In place of regular sponsors, Paul created his own product to sell.

Likewise, he pushes his fans to sign up not on YouTube but on his own mailing list. The Strategic SitRep.

If YouTube vanished tomorrow, he could find another platform to set up a new base on without a loss of content, supporters, subscribers, or advertiser products because he owns all of them himself. YouTube is, for him, a backup income stream and a great advert for an ecosystem he controls. That’s something Google, YouTube, TikTok, Patreon, and anything else cannot take away from him. He owns and controls the base product. All tied up in three focused websites.

Here’s the links to all Paul’s stuff:

Key lessons

  • No platform should be your end game.
  • Own your stuff.

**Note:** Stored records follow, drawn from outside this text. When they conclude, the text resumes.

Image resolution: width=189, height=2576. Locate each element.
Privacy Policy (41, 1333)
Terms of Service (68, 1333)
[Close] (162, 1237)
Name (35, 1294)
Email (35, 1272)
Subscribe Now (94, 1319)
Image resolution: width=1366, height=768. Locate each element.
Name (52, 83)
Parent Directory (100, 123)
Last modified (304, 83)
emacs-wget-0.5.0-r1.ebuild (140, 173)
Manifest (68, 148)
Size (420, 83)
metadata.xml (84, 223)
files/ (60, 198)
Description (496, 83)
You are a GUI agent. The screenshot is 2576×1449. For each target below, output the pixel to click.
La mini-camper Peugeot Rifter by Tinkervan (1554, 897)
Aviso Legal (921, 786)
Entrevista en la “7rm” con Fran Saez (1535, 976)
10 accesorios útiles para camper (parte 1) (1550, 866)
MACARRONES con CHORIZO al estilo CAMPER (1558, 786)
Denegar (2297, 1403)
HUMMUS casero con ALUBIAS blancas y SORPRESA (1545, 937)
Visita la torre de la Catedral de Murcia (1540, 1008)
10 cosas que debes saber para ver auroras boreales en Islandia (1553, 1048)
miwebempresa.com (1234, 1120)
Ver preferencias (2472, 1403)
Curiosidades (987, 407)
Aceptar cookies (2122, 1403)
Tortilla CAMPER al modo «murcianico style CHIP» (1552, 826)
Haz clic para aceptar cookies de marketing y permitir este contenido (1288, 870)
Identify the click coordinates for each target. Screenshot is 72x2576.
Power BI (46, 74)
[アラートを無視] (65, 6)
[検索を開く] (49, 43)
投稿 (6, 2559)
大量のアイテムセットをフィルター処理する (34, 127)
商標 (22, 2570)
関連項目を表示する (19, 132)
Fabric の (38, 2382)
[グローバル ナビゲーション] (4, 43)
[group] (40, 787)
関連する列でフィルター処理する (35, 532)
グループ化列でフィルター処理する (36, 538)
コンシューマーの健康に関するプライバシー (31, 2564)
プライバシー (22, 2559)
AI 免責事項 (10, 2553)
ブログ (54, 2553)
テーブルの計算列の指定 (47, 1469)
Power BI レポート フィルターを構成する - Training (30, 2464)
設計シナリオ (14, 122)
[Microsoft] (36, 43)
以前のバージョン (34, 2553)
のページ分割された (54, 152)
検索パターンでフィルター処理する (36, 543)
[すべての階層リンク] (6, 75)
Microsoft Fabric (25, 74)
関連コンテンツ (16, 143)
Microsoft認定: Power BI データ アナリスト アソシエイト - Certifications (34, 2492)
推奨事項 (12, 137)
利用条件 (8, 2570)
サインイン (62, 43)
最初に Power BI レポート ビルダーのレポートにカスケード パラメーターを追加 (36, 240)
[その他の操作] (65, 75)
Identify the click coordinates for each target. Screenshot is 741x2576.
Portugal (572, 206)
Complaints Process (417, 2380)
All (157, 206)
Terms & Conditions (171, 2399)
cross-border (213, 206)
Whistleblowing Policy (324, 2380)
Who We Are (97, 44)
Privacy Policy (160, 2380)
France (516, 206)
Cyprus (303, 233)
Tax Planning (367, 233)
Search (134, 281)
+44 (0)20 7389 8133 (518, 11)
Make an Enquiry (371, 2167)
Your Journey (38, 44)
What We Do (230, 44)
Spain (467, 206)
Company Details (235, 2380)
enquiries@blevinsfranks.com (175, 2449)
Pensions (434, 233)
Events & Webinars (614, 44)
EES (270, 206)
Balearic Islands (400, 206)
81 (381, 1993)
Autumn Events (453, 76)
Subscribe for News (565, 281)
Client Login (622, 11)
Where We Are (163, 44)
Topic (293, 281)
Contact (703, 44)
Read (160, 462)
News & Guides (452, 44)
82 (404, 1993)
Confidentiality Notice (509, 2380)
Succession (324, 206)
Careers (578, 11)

Have a website. Put content on it.
  • Free blogs don’t count. Don’t get tied down to a platform.
  • Get a domain name and some hosting. Back it up regularly.
  • Control your list. Keep subscriptions separate from social platforms.
  • Consider creating your own product. Then you can sponsor yourself and others.
  • Give people a reason to follow you to your thing (website, blog, forum, or whatever).
  • Social Media should be an outpost for bringing guests (new fans and subscribers) back home.
  • Everything ends. Even YouTube. Have a plan for when your platform ends (or kills/kicks you off).

TL;DR:

If you make money on social media like YouTube, you need a website.